Information given.

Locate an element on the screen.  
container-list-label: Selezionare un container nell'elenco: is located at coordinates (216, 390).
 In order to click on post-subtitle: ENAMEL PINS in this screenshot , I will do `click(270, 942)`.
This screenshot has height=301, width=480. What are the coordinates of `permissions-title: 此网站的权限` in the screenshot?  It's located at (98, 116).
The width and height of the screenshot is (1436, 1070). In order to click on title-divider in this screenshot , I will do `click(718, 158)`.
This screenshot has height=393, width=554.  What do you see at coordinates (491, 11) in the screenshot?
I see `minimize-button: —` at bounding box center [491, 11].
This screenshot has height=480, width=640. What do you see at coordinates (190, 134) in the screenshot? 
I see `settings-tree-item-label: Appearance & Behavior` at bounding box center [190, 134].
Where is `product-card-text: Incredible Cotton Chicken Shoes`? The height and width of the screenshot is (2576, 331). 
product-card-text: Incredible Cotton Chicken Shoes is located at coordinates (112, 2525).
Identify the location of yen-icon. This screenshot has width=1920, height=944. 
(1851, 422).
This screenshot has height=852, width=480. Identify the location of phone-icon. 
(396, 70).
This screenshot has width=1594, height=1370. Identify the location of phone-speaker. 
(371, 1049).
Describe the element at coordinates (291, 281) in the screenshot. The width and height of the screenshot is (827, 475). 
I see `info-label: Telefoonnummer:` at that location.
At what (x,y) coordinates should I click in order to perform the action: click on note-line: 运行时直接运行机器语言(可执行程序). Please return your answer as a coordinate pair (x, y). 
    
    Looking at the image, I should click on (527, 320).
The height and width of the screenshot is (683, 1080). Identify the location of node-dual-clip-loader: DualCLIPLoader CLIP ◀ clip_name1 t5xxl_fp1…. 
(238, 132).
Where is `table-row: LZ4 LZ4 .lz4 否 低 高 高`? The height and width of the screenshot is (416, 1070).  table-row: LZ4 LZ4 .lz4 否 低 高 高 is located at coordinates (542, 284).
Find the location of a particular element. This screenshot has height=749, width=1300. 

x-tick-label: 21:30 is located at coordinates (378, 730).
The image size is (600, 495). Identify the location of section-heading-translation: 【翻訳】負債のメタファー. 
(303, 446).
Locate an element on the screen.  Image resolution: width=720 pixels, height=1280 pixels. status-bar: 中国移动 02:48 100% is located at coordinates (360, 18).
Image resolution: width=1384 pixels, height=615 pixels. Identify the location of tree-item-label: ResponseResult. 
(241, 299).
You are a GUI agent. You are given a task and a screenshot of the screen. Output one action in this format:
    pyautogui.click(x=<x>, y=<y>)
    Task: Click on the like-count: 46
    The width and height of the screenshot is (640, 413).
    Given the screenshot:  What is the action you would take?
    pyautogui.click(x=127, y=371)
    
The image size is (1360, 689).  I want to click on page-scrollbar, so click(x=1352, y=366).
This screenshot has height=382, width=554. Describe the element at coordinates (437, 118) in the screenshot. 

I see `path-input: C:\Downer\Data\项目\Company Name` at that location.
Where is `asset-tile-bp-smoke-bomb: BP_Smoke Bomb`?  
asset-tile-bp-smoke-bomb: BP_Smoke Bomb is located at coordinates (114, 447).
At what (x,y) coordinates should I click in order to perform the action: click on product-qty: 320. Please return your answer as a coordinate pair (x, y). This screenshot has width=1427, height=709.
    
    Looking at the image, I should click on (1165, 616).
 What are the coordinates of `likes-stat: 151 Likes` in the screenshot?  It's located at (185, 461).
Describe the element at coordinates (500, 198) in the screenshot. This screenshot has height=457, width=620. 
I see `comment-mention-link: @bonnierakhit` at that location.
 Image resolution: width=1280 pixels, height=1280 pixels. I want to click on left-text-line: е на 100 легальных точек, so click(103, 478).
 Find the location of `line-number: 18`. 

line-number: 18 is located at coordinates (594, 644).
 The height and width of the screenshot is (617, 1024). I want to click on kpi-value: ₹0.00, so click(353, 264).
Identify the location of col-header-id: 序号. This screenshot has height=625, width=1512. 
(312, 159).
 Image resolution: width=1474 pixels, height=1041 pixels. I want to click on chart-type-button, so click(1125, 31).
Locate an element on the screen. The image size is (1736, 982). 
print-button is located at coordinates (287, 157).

Work to complete. Copy these lines back word for word, all of them.

The completed task.
Locate an element on the screen.  
container-list-label: Selezionare un container nell'elenco: is located at coordinates (216, 390).
 In order to click on post-subtitle: ENAMEL PINS in this screenshot , I will do `click(270, 942)`.
This screenshot has height=301, width=480. What are the coordinates of `permissions-title: 此网站的权限` in the screenshot?  It's located at (98, 116).
The width and height of the screenshot is (1436, 1070). In order to click on title-divider in this screenshot , I will do `click(718, 158)`.
This screenshot has height=393, width=554.  What do you see at coordinates (491, 11) in the screenshot?
I see `minimize-button: —` at bounding box center [491, 11].
This screenshot has height=480, width=640. What do you see at coordinates (190, 134) in the screenshot? 
I see `settings-tree-item-label: Appearance & Behavior` at bounding box center [190, 134].
Where is `product-card-text: Incredible Cotton Chicken Shoes`? The height and width of the screenshot is (2576, 331). 
product-card-text: Incredible Cotton Chicken Shoes is located at coordinates (112, 2525).
Identify the location of yen-icon. This screenshot has width=1920, height=944. 
(1851, 422).
This screenshot has height=852, width=480. Identify the location of phone-icon. 
(396, 70).
This screenshot has width=1594, height=1370. Identify the location of phone-speaker. 
(371, 1049).
Describe the element at coordinates (291, 281) in the screenshot. The width and height of the screenshot is (827, 475). 
I see `info-label: Telefoonnummer:` at that location.
At what (x,y) coordinates should I click in order to perform the action: click on note-line: 运行时直接运行机器语言(可执行程序). Please return your answer as a coordinate pair (x, y). 
    
    Looking at the image, I should click on (527, 320).
The height and width of the screenshot is (683, 1080). Identify the location of node-dual-clip-loader: DualCLIPLoader CLIP ◀ clip_name1 t5xxl_fp1…. 
(238, 132).
Where is `table-row: LZ4 LZ4 .lz4 否 低 高 高`? The height and width of the screenshot is (416, 1070).  table-row: LZ4 LZ4 .lz4 否 低 高 高 is located at coordinates (542, 284).
Find the location of a particular element. This screenshot has height=749, width=1300. 

x-tick-label: 21:30 is located at coordinates (378, 730).
The image size is (600, 495). Identify the location of section-heading-translation: 【翻訳】負債のメタファー. 
(303, 446).
Locate an element on the screen.  Image resolution: width=720 pixels, height=1280 pixels. status-bar: 中国移动 02:48 100% is located at coordinates (360, 18).
Image resolution: width=1384 pixels, height=615 pixels. Identify the location of tree-item-label: ResponseResult. 
(241, 299).
You are a GUI agent. You are given a task and a screenshot of the screen. Output one action in this format:
    pyautogui.click(x=<x>, y=<y>)
    Task: Click on the like-count: 46
    The width and height of the screenshot is (640, 413).
    Given the screenshot:  What is the action you would take?
    pyautogui.click(x=127, y=371)
    
The image size is (1360, 689).  I want to click on page-scrollbar, so click(x=1352, y=366).
This screenshot has height=382, width=554. Describe the element at coordinates (437, 118) in the screenshot. 

I see `path-input: C:\Downer\Data\项目\Company Name` at that location.
Where is `asset-tile-bp-smoke-bomb: BP_Smoke Bomb`?  
asset-tile-bp-smoke-bomb: BP_Smoke Bomb is located at coordinates (114, 447).
At what (x,y) coordinates should I click in order to perform the action: click on product-qty: 320. Please return your answer as a coordinate pair (x, y). This screenshot has width=1427, height=709.
    
    Looking at the image, I should click on (1165, 616).
 What are the coordinates of `likes-stat: 151 Likes` in the screenshot?  It's located at (185, 461).
Describe the element at coordinates (500, 198) in the screenshot. This screenshot has height=457, width=620. 
I see `comment-mention-link: @bonnierakhit` at that location.
 Image resolution: width=1280 pixels, height=1280 pixels. I want to click on left-text-line: е на 100 легальных точек, so click(103, 478).
 Find the location of `line-number: 18`. 

line-number: 18 is located at coordinates (594, 644).
 The height and width of the screenshot is (617, 1024). I want to click on kpi-value: ₹0.00, so click(353, 264).
Identify the location of col-header-id: 序号. This screenshot has height=625, width=1512. 
(312, 159).
 Image resolution: width=1474 pixels, height=1041 pixels. I want to click on chart-type-button, so click(1125, 31).
Locate an element on the screen. The image size is (1736, 982). 
print-button is located at coordinates (287, 157).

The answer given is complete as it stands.